Van Dyke sat expressionless in the courtroom as he heard the guilty verdicts being read off, from the second-degree count to the 16 counts of aggravated, one count for each time McDonald was shot. The reaction outside the Leighton Courthouse was peaceful as protesters heard the decision, and many more plan to go to City Hall for what is described as a celebratory demonstration.

McDonald’s family was not in the courtroom to hear the verdict. The family plans to speak about the decision at around 4:30 p.m., said Janette Wilson, a senior adviser for the Rev. Jesse Jackson’s Rainbow PUSH Coalition.

“I think this is historic for Chicago,” Wilson said during a press conference. She added that she hopes this verdict allows for a closer look at excessive police force, training and accountability.

“We don’t need Rambo cops shooting young children,” Wilson said.

Outside the courthouse after the verdict was read, there was a celebratory mood among most demonstrators.

“I’m just happy we got something,” one activist said.

But not everyone was pleased with the jury’s decision. Kevin Graham, president of the Chicago Fraternal Order of

Police, said he was disappointed by the verdict, adding that certain evidence wasn’t presented and that the trial should have had a change of venue.

“Mark my words: There will be an appeal,” he said during a press conference.

“In this court case, they’re not supporting law enforcement,” Wilson added.

Van Dyke’s attorney, Dan Herbert, echoed Wilson’s sentiments, calling it “a sad day for law enforcement.”

In describing Van Dyke’s reaction to the verdict, Herbert said his client and his client’s family was relieved that a “death sentence” — what could’ve been a life sentence under first-degree murder verdict — wasn’t delivered.

“I just talked to Jason … and I told him, ‘You just went into a heavyweight boxing match with Mike Tyson, and you’re still standing,'” he said.

Herbert also warned of what he called the “Ferguson effect,” referring to the Missouri fatal shooting of black teenager Michael Brown by a white police officer, an event that created unrest in the St. Louis area just more than two months before McDonald’s death. He said the Van Dyke verdict could make officers hesitant to respond to potentially dangerous situations. “Police officers are going to become security guards,” he said.
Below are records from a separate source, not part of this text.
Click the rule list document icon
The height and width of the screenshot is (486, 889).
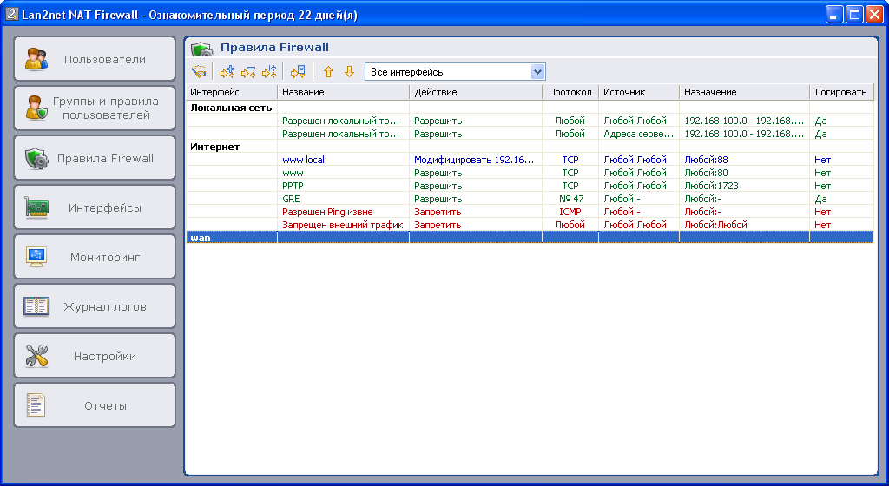click(x=298, y=72)
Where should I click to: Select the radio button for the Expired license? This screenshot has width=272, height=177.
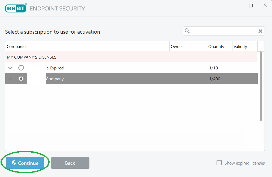21,68
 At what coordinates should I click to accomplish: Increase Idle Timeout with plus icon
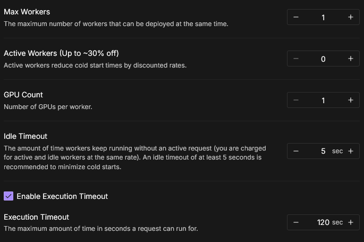350,151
Herbert said he will appeal the verdict.

Van Dyke was on trial for the October 2014 shooting of McDonald during an incident on the South Side on Oct. 20, 2014. He has pleaded not guilty of first-degree murder and 16 counts of aggravated battery. Van Dyke also faces a count of official misconduct.

But on Thursday, jurors were given instructions for the first time that they could consider second-degree murder charges, an offense carrying a prison sentence of four to 20 years, which is also probational.